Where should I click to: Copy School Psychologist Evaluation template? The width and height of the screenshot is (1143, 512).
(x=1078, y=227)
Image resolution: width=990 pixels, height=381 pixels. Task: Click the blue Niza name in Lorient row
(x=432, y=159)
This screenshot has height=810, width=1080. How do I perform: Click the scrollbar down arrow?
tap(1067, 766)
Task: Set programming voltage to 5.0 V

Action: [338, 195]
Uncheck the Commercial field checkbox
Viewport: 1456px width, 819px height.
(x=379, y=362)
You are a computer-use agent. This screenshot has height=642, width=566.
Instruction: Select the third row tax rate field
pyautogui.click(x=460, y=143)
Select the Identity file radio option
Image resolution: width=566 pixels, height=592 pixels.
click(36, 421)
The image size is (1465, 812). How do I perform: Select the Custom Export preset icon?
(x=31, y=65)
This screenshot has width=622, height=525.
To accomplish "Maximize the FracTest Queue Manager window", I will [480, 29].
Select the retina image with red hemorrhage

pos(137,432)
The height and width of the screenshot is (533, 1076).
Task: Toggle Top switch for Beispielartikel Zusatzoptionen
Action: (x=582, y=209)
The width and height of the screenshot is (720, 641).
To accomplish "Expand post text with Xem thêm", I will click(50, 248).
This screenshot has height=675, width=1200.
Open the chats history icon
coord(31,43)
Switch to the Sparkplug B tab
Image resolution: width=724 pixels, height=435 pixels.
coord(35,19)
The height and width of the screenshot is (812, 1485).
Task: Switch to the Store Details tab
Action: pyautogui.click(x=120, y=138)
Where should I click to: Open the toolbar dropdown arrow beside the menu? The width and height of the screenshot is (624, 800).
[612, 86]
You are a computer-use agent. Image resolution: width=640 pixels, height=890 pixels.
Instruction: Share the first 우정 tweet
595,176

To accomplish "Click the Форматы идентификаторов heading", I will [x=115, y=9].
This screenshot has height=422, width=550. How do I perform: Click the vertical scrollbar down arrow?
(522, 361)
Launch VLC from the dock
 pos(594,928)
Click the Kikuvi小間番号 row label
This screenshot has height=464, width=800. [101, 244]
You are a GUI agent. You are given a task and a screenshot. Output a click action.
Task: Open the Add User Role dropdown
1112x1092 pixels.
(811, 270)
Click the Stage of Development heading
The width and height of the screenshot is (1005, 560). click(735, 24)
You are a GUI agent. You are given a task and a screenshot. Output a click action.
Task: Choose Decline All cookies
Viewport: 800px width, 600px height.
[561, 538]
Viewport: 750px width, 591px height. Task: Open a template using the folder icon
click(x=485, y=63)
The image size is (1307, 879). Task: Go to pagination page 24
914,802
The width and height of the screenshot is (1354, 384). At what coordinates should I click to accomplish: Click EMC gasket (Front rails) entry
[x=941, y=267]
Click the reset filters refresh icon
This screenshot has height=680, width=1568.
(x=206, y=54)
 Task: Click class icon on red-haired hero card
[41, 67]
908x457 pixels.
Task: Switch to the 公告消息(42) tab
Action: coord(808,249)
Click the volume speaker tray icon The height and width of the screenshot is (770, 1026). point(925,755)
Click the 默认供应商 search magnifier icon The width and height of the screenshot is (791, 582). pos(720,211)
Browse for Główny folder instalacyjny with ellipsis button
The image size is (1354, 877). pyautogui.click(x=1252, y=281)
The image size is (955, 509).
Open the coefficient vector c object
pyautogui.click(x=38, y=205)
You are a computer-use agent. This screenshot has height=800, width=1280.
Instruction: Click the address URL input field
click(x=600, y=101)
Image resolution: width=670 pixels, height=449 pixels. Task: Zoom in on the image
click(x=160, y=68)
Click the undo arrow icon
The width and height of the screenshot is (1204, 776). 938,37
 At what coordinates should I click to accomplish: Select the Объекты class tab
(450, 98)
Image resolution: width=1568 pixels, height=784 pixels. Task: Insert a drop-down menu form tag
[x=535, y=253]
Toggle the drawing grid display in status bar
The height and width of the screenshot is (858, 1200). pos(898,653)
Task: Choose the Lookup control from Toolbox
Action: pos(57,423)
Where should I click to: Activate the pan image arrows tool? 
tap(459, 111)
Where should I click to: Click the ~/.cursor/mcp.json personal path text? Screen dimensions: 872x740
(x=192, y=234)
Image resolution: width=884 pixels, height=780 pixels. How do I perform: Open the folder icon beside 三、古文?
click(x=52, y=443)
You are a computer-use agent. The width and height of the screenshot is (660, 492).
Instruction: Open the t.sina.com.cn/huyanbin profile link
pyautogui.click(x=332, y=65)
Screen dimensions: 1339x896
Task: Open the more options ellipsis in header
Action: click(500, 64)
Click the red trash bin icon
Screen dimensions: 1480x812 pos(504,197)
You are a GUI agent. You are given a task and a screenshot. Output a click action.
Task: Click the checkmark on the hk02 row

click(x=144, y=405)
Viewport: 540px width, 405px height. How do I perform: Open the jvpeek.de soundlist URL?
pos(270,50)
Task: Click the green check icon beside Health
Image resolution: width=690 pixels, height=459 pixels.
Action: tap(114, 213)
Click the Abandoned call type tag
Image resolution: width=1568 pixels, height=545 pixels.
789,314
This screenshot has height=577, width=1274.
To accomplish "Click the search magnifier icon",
-- -- --
### YOUR OBJECTIVE
Copy out precisely the lines from the line with "Image resolution: width=990" to the line with "Switch to the Sparkplug B tab" in the material above, including those two lines and omitting all the rest.

### YOUR RESPONSE
Image resolution: width=990 pixels, height=381 pixels. Task: Click the blue Niza name in Lorient row
(x=432, y=159)
This screenshot has height=810, width=1080. How do I perform: Click the scrollbar down arrow?
tap(1067, 766)
Task: Set programming voltage to 5.0 V

Action: [338, 195]
Uncheck the Commercial field checkbox
Viewport: 1456px width, 819px height.
(x=379, y=362)
You are a computer-use agent. This screenshot has height=642, width=566.
Instruction: Select the third row tax rate field
pyautogui.click(x=460, y=143)
Select the Identity file radio option
Image resolution: width=566 pixels, height=592 pixels.
click(36, 421)
The image size is (1465, 812). How do I perform: Select the Custom Export preset icon?
(x=31, y=65)
This screenshot has width=622, height=525.
To accomplish "Maximize the FracTest Queue Manager window", I will [480, 29].
Select the retina image with red hemorrhage

pos(137,432)
The height and width of the screenshot is (533, 1076).
Task: Toggle Top switch for Beispielartikel Zusatzoptionen
Action: (x=582, y=209)
The width and height of the screenshot is (720, 641).
To accomplish "Expand post text with Xem thêm", I will click(50, 248).
This screenshot has height=675, width=1200.
Open the chats history icon
coord(31,43)
Switch to the Sparkplug B tab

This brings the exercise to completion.